I've never had a problem with drive. I've always been after something (much less often someone). I came fairly early to the obvious art of writing and less early to the immediate pleasures and discipline of cooking. I admit to floundering for a while during culinary school (but can it really be called floundering if you're finishing a Masters program, taking 20 hours a week of culinary class and holding down a kitchen job three days a week with someone who either a)didn't want any help anyway or b)didn't want to be there himself anyway?). These last six months I've been acting on the impulse that suddenly made sense, the lens through which everything I'd always pursued was refracted. So what if it meant moving to California? People tend not to believe me when I tell them the things I was looking for in kitchen work were not really going on in Boston and I'm not sure why this is.

{on a super small scale, yes, they were. but on a hey-i-can-afford-a-pastry-assistant scale, nah.}

So here I am and have been and will be and my focus is closing in and it feels great. It feels wonderful. It makes me think that I can still surprise myself. The question now-and there are many questions now-is how to get the rest of the tools I need.

I would like to work with someone who is fast and who doesn't stop working on making things better. I would like to work with someone who appreciates bread and other yeasty things. I would like to work with someone who knows more than I do. I would like to work in a rush of cooks who are digging and digging for something interesting to do. I would like to work with a dough sheeter and a fancy range and industrial sized ice cream makers or maybe tiny and efficient Paco Jets. I would like to play with toys. I would like to work the line. I would like to commit reckless acts of butchery both sweet and savory. I would like to work...

but then I work, already


or so it feels.

I am trying to be patient and know that they way to the information I desire will manifest itself and it may not (is not, has not been) the way that is easy or first apparent.

It is odd I do think that my position at FH has only closed one door to me, being the door that brought me out here, but it is an entryway into so many more interesting things.

And in the spirit of getting-to-play-with-stone-fruit,

I am trying to recall a cake. We made it early on in culinary school, before the basics had really set in. The cake had apricots and peaches but I'm improving it with nectarines. Cheffy called it a clafoutis cake, but it wasn't a proper clafoutis. Nevertheless it was creamy and moist. Like pound cake or brioche soaked in cream, that tender. {but I am not trying to make pain perdu}. I shared it with an ex-friend. I have the recipe, but I tried to recreate it and ended up with inedible disks. I'm going to try it again tomorrow morning on the off-chance I left something out.

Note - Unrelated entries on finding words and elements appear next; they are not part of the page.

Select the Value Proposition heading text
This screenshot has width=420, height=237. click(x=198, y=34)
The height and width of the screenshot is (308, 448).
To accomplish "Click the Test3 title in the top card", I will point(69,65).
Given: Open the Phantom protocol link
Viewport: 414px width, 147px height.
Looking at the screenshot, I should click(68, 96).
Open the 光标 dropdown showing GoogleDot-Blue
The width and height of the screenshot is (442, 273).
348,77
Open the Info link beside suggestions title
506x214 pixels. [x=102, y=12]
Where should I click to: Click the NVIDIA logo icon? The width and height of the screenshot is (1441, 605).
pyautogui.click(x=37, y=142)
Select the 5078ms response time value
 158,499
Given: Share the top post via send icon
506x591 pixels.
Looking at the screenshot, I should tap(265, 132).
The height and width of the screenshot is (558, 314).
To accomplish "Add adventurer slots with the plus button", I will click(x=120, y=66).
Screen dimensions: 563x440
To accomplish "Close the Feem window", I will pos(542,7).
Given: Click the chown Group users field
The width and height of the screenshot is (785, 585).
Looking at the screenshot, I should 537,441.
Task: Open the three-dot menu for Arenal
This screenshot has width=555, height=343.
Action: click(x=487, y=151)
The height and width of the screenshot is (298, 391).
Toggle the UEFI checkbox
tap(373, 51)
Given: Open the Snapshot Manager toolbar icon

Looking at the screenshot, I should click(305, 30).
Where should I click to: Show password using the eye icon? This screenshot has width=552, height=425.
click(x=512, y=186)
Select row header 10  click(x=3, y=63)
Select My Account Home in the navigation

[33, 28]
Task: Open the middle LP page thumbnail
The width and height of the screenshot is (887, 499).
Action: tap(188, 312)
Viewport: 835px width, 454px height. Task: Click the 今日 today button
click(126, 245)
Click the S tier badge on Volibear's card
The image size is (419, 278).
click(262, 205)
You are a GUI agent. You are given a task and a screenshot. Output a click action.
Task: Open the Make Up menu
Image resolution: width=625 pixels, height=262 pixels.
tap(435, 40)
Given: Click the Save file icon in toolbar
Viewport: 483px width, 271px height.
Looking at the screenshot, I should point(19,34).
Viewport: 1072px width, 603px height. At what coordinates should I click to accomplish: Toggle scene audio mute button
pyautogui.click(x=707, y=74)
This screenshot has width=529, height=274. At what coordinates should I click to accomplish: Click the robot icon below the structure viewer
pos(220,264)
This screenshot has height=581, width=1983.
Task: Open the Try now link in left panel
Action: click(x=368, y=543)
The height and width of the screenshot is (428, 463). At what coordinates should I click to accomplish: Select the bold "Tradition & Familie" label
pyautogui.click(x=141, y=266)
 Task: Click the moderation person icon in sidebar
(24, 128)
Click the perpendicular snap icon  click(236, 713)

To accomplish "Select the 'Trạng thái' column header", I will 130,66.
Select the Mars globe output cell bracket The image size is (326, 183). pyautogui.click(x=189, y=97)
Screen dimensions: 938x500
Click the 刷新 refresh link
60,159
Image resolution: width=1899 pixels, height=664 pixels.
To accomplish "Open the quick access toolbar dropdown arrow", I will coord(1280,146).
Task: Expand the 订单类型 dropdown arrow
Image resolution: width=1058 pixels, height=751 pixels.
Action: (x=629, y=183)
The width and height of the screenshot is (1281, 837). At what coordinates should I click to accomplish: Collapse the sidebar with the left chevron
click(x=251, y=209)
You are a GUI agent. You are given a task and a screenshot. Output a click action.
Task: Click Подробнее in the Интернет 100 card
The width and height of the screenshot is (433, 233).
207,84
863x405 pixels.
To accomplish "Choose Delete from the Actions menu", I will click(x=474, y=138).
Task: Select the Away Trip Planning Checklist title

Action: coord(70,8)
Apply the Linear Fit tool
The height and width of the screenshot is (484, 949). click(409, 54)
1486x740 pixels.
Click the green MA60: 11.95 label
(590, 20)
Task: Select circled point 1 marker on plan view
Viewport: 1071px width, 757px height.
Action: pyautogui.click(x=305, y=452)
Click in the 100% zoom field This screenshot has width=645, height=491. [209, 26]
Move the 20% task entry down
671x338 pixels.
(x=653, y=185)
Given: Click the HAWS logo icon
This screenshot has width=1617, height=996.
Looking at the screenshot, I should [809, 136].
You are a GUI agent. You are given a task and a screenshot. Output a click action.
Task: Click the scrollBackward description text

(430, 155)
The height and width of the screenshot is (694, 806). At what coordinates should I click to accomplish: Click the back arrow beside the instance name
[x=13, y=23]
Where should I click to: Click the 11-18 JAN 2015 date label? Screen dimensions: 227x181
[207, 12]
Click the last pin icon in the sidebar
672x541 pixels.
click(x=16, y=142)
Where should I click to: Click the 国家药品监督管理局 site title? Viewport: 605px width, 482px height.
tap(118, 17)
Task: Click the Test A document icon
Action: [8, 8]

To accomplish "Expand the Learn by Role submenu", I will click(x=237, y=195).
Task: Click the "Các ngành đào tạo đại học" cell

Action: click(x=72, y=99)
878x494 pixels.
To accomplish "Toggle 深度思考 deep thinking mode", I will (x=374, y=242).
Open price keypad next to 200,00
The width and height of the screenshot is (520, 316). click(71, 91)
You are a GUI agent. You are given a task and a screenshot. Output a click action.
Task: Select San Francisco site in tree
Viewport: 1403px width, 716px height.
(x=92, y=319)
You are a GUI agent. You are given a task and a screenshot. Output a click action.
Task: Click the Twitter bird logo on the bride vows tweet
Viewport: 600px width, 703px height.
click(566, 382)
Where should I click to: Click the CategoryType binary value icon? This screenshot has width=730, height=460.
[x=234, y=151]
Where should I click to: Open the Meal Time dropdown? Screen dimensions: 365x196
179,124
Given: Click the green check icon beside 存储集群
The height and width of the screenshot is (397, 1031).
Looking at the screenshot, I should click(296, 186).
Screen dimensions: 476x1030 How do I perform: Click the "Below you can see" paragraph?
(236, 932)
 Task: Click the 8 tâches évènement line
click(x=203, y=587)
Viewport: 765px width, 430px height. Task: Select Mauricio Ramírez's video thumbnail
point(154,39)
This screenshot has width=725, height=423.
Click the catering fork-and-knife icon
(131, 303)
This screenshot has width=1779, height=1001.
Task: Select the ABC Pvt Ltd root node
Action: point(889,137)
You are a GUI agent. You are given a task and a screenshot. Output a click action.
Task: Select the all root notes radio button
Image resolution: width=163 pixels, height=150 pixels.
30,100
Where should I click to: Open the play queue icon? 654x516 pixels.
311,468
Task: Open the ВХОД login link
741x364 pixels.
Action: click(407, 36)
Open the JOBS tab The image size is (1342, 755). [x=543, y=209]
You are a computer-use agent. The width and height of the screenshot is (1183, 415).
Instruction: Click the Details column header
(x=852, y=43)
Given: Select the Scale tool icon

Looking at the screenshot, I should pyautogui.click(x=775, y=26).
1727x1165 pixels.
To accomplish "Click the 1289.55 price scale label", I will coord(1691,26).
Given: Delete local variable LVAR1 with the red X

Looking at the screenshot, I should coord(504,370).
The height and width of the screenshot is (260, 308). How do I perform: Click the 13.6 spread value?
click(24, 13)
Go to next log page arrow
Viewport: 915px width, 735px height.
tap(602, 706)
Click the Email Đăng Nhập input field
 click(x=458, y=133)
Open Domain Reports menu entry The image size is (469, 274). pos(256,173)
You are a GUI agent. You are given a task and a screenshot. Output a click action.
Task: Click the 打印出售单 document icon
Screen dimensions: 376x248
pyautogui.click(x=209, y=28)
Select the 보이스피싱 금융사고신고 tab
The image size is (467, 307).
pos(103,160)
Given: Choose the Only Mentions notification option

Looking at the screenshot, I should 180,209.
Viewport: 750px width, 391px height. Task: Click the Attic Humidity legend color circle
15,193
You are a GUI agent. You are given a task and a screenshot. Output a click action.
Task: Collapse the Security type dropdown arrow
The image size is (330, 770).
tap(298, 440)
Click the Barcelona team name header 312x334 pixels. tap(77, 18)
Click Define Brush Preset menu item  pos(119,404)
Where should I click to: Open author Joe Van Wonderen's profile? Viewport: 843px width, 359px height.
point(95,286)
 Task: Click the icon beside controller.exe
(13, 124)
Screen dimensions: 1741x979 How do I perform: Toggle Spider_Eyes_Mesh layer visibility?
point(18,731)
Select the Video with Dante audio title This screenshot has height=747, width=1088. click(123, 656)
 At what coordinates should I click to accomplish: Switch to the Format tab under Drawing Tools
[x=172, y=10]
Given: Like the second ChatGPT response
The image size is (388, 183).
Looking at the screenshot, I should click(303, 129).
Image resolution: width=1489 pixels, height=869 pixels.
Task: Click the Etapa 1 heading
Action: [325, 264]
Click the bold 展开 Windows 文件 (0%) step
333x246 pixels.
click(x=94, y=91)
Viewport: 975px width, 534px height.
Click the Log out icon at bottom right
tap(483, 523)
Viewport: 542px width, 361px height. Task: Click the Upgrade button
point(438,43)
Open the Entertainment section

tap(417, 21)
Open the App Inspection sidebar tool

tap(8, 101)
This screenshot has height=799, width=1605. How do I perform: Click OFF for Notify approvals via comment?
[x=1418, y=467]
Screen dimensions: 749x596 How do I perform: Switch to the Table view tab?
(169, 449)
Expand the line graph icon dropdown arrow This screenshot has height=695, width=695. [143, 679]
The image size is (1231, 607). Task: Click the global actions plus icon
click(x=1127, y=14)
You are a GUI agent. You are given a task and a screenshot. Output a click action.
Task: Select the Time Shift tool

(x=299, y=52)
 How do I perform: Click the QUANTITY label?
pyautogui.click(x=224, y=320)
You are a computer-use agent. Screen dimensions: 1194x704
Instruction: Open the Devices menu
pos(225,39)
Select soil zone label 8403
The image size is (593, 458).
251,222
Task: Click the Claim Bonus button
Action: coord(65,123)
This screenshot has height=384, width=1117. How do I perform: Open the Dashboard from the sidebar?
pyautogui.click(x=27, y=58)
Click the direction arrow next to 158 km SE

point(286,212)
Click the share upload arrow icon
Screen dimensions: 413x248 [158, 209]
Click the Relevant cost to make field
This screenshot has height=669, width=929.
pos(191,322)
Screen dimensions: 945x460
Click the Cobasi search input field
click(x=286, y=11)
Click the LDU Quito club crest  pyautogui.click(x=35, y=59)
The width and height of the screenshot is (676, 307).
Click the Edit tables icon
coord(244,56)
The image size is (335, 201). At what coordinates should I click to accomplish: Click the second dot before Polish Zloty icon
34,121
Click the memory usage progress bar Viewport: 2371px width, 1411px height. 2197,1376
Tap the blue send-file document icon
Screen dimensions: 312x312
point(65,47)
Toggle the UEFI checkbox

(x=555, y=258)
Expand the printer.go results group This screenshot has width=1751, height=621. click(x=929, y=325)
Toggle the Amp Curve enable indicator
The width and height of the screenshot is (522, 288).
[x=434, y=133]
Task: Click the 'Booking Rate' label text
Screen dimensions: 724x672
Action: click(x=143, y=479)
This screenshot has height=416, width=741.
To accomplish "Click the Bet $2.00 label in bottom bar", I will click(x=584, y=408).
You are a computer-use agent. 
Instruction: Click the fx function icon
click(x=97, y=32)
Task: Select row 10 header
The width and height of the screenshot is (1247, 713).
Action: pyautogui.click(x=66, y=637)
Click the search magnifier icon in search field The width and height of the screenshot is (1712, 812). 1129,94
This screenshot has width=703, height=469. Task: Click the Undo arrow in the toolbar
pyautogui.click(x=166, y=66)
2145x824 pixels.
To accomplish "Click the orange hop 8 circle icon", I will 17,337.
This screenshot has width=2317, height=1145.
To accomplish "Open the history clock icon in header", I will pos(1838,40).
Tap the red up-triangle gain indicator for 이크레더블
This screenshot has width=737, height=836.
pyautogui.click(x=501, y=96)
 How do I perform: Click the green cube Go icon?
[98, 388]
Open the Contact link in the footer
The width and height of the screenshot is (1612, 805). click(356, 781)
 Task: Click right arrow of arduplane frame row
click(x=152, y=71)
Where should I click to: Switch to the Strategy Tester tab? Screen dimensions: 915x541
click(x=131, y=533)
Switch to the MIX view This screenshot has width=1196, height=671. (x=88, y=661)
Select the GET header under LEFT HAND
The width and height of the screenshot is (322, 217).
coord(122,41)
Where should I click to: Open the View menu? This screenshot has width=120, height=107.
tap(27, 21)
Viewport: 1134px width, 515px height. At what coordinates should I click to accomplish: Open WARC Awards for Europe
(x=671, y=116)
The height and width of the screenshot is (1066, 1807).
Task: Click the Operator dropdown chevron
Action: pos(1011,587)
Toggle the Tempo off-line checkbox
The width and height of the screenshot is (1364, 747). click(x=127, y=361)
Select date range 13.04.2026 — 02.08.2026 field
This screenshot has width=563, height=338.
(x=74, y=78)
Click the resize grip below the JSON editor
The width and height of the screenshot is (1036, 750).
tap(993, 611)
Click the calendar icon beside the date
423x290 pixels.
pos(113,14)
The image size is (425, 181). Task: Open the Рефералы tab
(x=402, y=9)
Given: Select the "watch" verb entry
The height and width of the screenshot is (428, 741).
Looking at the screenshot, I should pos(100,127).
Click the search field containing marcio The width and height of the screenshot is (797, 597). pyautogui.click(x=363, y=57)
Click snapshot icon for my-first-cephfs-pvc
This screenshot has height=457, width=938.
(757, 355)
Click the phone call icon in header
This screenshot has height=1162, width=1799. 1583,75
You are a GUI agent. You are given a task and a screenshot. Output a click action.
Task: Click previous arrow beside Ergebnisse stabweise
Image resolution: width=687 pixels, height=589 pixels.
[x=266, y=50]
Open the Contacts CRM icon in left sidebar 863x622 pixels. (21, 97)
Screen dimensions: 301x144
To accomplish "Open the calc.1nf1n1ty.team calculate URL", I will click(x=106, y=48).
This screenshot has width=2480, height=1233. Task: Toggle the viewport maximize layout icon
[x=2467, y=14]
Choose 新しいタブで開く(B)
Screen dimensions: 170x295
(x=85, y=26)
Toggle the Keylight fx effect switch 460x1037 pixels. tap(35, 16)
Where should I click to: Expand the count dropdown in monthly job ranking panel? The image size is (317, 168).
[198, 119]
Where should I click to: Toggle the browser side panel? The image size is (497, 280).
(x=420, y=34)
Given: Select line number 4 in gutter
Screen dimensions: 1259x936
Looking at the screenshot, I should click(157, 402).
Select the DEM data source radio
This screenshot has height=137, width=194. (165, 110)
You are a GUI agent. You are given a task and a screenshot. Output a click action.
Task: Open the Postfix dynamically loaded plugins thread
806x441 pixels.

It is an almond flour cake {though I of course have to make my own almond flour, nonetheless, that shouldn't matter}. It lacks something significant...eggs? No...butter {or oil}. Almond flour, sugar, eggs + yolks, cornstarch, cream, fruit. I've gone through my cookbook library but there isn't anything comparable. How do you search for the-creamiest-cake-ever? I'll google it and keep you updated. And this is also what I need to learn: how to recreate memories in food.

Food is a damn manipulative medium. I've thought all along the writers were the real hucksters but the food artists are guilty of equally great shams.

I do miss restaurants, I do. So much. What puzzles me is why per se. I tend to be a creature of instinct more so than others, so maybe the why is not important.

Of the things I want, what do I get to get? And are they the right things to want? Will the conversations I think I need to have get me answers? What am I still supposed to do with all the information I have, because it really isn't currency if it's a secret? Why are all bakers so gossipy? Who googles me and misspells my name? Why have I been wanting a FOH job lately even at some cheesy tourist hole to bankroll some of thing knowledge-searching? Who are the fellow bodies of this industry and what do they want? Why do I let my anxieties override what my hands know?

Thing is, everyone's weird in a kitchen. We're pasty and sun-deprived, up too early or up too late. If I were still in Boston I'd be {well, probably working somewhere specific with a pastry chef I remember liking a lot, that is, if nothing better had happened along} faced with a rough job market and a much harder shot at getting any of those questions answered. That is if I'd even figured out as much as I have since last November.

The last year has been a string of hot pursuits. Finding a FT job(August). Realizing I needed to move 3000 miles (November). Handing in a quite good short story manuscript for the master's thesis (December). Finding a way to get out here (January). Giving notice and moving (February-March). Getting a job out here (March) or two (May). Landing a dog-friendly yet affordable SF apartment (June). Understanding what will one day be (July). Is August going to be coming full circle or am I, as always, anxious to overanalyze?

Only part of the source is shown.